In an unexpected benefit, the leadership team saw the need to alter their business strategy. They hit the brakes on plans to grow down-market because they now saw their approach to managing projects wasn't a good fit for projects where on-time perfection weren't essential.
The company's growth strategy now centers around being selective about the projects it pursues. They bid on fewer proposals, but generally win what they go after. Revenue is up sharply. Every person at the company knows why their best clients select them, so client proposals zero in on specifcially why and how clients find them to be a better choice compared to other options. Powerful stuff.
A consulting firm that provided science-based assessments won clients due to their "better writing" in the reports they delivered. Or so they thought.
Digging deep with the attorneys and insurance companies the firm worked with revealed the firm's secret sauce wasn't the quality of the writing, but rather the nature of what they wrote.

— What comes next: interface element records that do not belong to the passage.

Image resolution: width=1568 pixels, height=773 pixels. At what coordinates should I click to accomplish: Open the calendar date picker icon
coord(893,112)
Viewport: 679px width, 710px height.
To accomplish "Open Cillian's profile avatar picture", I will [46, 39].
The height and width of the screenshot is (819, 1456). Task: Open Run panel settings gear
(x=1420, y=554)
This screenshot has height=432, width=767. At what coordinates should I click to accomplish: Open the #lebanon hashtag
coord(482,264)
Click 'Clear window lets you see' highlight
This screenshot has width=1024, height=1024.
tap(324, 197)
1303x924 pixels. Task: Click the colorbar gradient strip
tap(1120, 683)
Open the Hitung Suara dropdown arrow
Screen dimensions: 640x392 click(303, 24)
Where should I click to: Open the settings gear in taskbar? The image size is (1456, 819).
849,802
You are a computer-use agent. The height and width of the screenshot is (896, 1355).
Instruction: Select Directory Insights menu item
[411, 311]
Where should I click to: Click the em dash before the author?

They delivered a superior kind of report that better supported business decisions that ultimately had to be approved by non-technical, senior executives. The industry standard was reports that had to be re-written for internal audiences ranging from Ph.Ds to CFOs. Re-thinking the deliverables to address the needs of both technical and non-technical audiences required creativity and a skillset uncommon in their industry.
Recognizing this not-easy-to-duplicate advantage allowed them to highlight it in their marketing. It also changed how they managed mid-level staff (to make sure they explicitly delivered their firm's secret sauce to every client), and even how they hired.
Imaging the shock and dismay when I told a software provider of home healthcare administrative systems their emphasis on improved profitability actually alienated the very prospects they were trying to win as clients. Fortunately, I also had the answer that grew into their secret sauce.
Nurses are like US Marines: once a nurse, always a nurse. The vast majority of home healthcare agencies are operated by nurses-turned-business-owners who are focused on providing good patient care using limited resources. Re-framing the benefits as operational efficiencies supporting enhanced patient care rather than as financial gains and owner profit transformed a struggling product into a market winner. So basic, and yet the excelelnt management team and outside investors thought like a software company.